Abstract 597: Tetrahydrobiopterin Prevents Progression To End-stage Heart Failure In A Mouse Model Of Pressure-overload Induced Remodeling
Background: Decreased bioavailability of tetrahydrobiopterin (BH4), an essential cofactor of eNOS, leads to eNOS uncoupling and thus increased generation of free radicals and reduced nitric oxide. Exogenous BH4 prevents eNOS uncoupling and the onset of pressure-overload remodeling. Here, we tested whether once daily oral BH4 attenuates the progression of advanced hypertrophic remodeling to end-stage heart failure in mice, using a placebo-controlled dose-response study design.
Methods: C57/bl6 mice (n=53) underwent 5wks of transverse aortic constriction (TAC) to induce hypertrophy (LV mass: 180±6mg vs. 95±5mg control), chamber dilation (end-diastolic dimension, EDD: 3.94±0.08mm vs. 3.26±0.06mm) and dysfunction (EF: 54±2% vs. 87±0.6% control). Animals were then randomized to 0, 12, 36, 200 or 400 mg/kg/d BH4 (po) for an additional 5 wks of TAC. Sham-mice (n=20) received placebo or BH4 (400mg/kg/d). Echocardiography was performed at 5 and 10wks; fibrosis evaluated by Trichrome-Masson (score 0–3), and O2− by lucigenin-enhanced chemiluminescence. Myocardial BH4 was measured by HPLC.
Results: Placebo treated animals developed worsening failure (EF 31±2%), dilation (EDD 5.0 ±0.1 mm), and hypertrophy (LV mass 263±11g). This was prevented by doses of BH4≥36 mg/kg/d (EF 45±6%, 53±6% and 45±5%, all p<0.05), with similar blunting of LV mass increase (208±19mg, 225±20mg and 234±23mg, all p<0.05) and dilation (4.27±0.26mm, 4.45±0.22mm and 4.37±0.37mm, all p<0.05). Myocardial fibrosis maximally declined at 36 mg/kg/d BH4 (1.17±0.4 AU vs. 2.73±0.12 AU, p<0.001), and this dose also lowered O2− (3.3±0.4 vs. 7.62±1.1 (placebo) cpm·104, p=0.05), to levels in controls (3.4±0.2 cpm·104). Myocardial BH4 rose in a dose-dependent manner (5.5 and 12.1 fold at 36 and 200 mg/kg/d, resp). Doses > 36 mg/kg/d had little incremental pharmacological activity. This dose represents ~15% of that previously reported to prevent eNOS uncoupling.

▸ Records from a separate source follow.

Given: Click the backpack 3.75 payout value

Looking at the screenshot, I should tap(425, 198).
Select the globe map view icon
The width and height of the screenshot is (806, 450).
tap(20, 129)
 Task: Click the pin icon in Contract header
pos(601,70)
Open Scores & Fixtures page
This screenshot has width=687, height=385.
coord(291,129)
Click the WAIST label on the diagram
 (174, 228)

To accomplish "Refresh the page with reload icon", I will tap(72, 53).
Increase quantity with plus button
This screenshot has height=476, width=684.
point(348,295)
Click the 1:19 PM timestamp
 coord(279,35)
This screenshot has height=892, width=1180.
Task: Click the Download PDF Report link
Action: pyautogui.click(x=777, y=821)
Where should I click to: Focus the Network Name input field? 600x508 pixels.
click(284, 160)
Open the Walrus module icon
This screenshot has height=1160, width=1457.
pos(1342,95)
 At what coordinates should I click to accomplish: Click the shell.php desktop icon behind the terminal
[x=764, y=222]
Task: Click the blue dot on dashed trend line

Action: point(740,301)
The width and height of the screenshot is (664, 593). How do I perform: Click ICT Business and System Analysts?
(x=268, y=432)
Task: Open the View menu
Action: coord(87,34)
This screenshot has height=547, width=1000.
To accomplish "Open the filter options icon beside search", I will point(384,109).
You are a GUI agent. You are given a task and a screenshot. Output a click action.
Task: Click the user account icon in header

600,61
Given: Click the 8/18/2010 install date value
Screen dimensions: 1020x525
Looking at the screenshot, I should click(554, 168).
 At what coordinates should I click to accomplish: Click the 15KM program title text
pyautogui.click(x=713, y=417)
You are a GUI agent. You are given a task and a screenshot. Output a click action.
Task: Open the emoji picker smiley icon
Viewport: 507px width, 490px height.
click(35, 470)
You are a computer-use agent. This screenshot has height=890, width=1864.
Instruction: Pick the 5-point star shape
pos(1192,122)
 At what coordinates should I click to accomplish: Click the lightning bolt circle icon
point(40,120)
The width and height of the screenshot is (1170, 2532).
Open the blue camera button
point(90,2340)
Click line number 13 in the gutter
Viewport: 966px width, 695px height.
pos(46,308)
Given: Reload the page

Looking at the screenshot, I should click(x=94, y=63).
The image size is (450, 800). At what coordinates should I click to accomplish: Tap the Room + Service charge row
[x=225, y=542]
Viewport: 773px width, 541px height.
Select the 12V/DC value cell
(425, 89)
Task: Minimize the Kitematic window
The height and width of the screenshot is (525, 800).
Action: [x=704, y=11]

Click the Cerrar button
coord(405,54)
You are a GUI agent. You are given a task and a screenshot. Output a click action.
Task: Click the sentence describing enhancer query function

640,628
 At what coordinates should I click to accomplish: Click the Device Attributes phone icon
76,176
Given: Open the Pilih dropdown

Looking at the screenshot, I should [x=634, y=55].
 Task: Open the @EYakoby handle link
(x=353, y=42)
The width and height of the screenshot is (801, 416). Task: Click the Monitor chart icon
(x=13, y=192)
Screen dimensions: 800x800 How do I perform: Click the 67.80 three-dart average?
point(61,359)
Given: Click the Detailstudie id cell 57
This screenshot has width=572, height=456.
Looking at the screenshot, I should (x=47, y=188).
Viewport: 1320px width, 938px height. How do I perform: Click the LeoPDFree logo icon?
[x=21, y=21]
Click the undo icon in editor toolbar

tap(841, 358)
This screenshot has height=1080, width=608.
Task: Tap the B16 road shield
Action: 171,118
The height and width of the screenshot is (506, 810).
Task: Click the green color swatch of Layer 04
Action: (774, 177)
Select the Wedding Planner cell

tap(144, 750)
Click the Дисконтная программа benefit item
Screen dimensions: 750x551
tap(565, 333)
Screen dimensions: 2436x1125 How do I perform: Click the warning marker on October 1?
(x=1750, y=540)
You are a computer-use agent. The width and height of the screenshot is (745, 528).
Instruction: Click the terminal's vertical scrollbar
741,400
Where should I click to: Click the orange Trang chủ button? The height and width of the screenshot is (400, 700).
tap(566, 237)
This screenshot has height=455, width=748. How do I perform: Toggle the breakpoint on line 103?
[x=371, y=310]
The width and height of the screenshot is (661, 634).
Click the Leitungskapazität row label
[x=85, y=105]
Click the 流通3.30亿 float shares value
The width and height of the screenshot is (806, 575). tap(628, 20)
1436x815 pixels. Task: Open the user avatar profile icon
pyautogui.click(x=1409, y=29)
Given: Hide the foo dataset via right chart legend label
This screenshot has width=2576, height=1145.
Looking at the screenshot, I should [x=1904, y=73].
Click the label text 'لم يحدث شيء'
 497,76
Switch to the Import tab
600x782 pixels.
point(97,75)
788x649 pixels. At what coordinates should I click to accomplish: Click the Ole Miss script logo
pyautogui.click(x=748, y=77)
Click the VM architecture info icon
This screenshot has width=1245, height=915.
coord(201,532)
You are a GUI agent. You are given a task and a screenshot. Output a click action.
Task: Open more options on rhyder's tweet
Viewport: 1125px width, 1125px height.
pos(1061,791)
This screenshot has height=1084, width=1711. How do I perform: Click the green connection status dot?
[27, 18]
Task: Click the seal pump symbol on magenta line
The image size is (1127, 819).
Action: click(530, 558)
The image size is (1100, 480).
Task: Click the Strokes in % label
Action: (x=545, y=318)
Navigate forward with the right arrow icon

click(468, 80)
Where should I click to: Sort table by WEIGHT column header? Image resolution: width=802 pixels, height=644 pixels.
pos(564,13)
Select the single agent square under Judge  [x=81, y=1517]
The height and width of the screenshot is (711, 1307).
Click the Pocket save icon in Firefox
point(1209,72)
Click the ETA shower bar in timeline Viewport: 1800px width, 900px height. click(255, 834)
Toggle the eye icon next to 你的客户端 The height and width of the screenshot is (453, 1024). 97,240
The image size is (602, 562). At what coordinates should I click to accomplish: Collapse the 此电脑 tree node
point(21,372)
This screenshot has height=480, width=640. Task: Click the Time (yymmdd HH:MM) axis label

Conclusion: BH4 therapy prevents progression to end-stage failure in hearts subjected to pressure-overload. Despite increasing myocardial BH4, the dose-response curve is rather flat, with 36 mg/kg/d being sufficient.
This supports a practical use of BH4 and studies of its efficacy in humans with hypertrophic heart disease.